Dispersion analysis

in mathematical statistics

A statistical method for detecting the effect of individual factors on the results of an experiment, and for the subsequent planning of similar experiments. Dispersion analysis was originally proposed by R.A. Fisher [1] for the processing of the results of agricultural trials, aimed at establishing the conditions under which a given agricultural crop yields a maximal harvest. Modern applications of dispersion analysis embrace a wide scope of problems in economics, sociology, biology, and technology; they are usually treated in terms of the statistical theory of detection of systematic differences between the results of direct measurements carried out under specific varying conditions.

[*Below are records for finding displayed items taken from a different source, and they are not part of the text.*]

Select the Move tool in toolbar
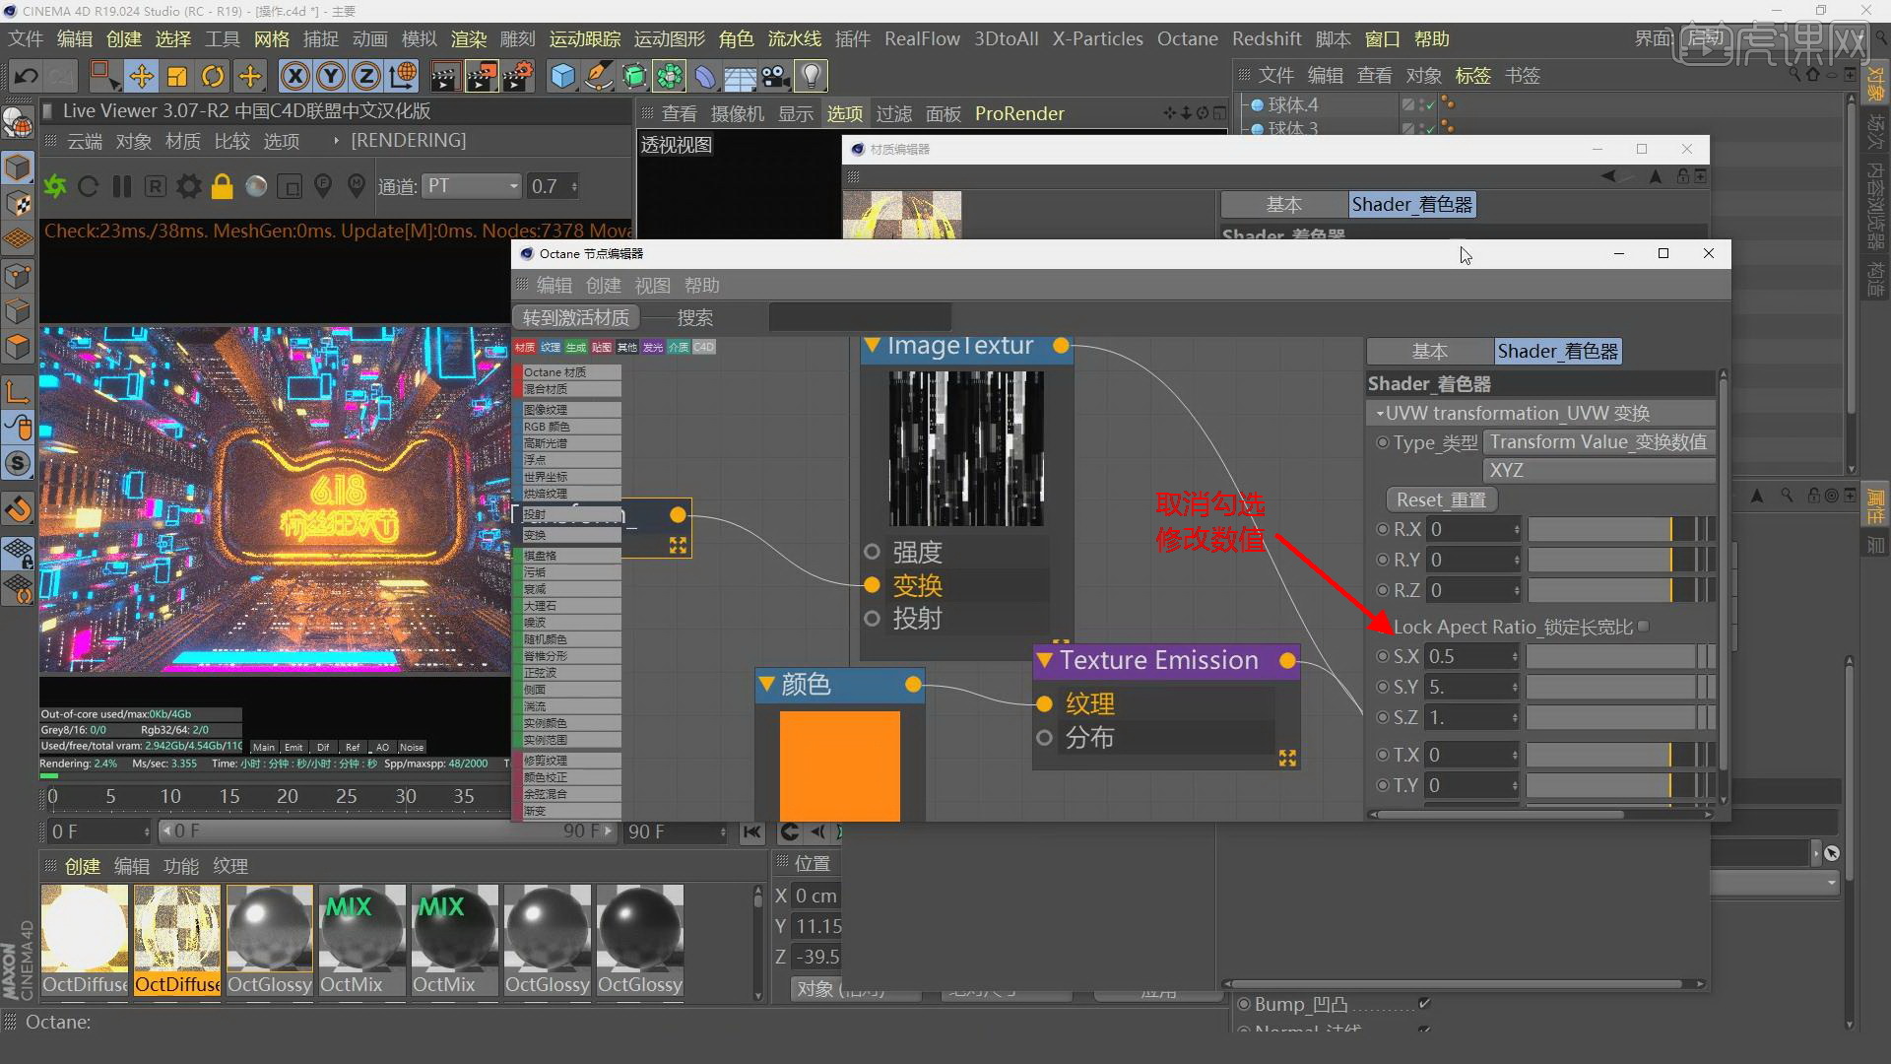 [x=141, y=76]
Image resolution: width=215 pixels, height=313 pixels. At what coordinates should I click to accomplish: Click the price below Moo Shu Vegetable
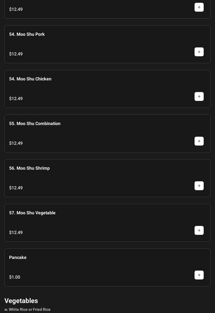(x=16, y=233)
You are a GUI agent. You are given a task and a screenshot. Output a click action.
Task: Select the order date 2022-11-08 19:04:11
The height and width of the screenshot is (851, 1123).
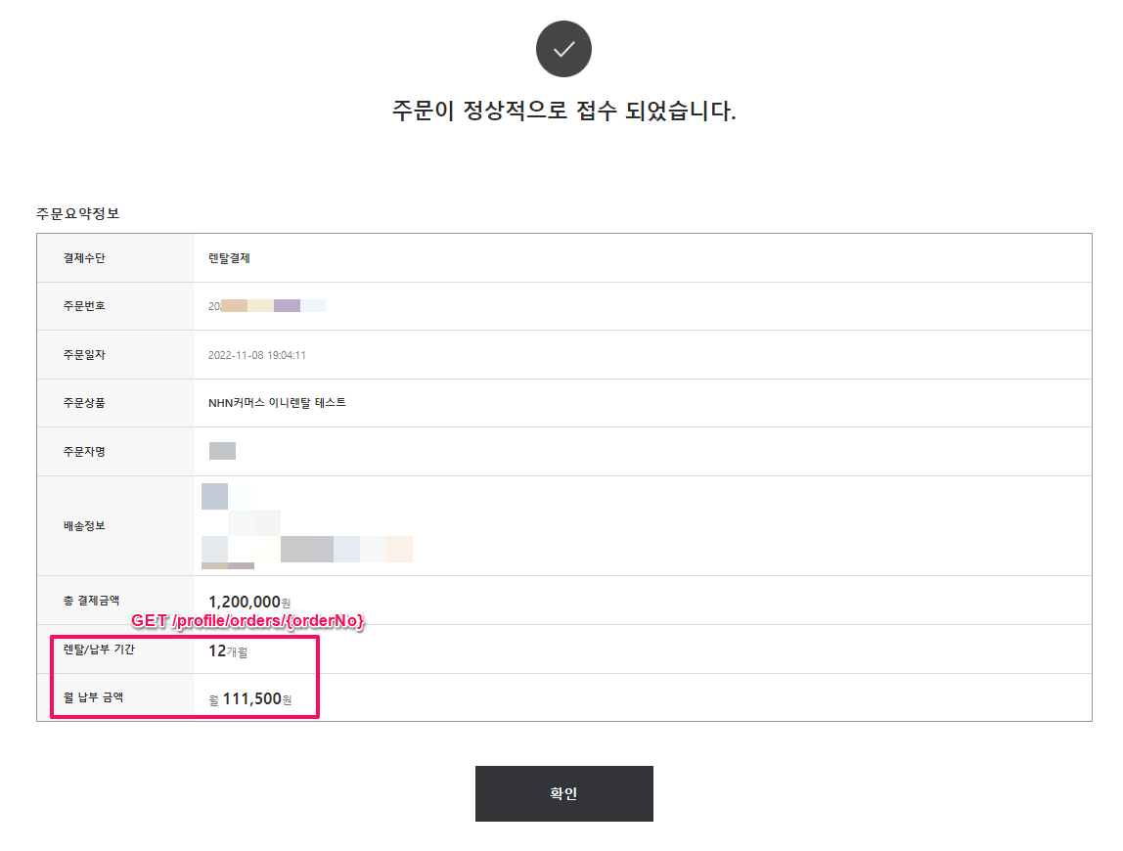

Suppose that the values of unknown constants $ a _ {1} \dots a _ {I} $ can be measured by certain methods or using certain instruments $ M _ {1} \dots M _ {J} $, and that the systematic error $ b _ {ij } $ in each case may depend, in principle, both on the method $ M _ {j} $ chosen and on the unknown value $ a _ {i} $ to be measured. Then the results of such experiments are sums of the form

$$ x _ {ijk} = a _ {i} + b _ {ij} + y _ {ijk} , $$

$$ i = 1 \dots I ; \ j = 1 \dots J ; \ k = 1 \dots K , $$

where $ K $ is the number of independent measurements of the unknown magnitude $ a _ {i} $ by the method $ M _ {j} $, and $ y _ {ijk } $ is the random error of the $ k $- th measurement of $ a _ {i} $ by the method $ M _ {j} $( it is assumed that all $ y _ {ijk } $ are independent identically-distributed random variables with mathematical expectation zero: $ {\mathsf E} y _ {ijk } = 0 $). Such a linear model is known as a two-factor scheme of dispersion analysis; the first factor is the true value of the magnitude being measured, the second is the method of measurement; moreover, in this case the same number $ K $ of independent measurements is effected for any possible combination of values of the first and second factors (this assumption is immaterial for the purposes of dispersion analysis, and has only been introduced for the sake of clarity).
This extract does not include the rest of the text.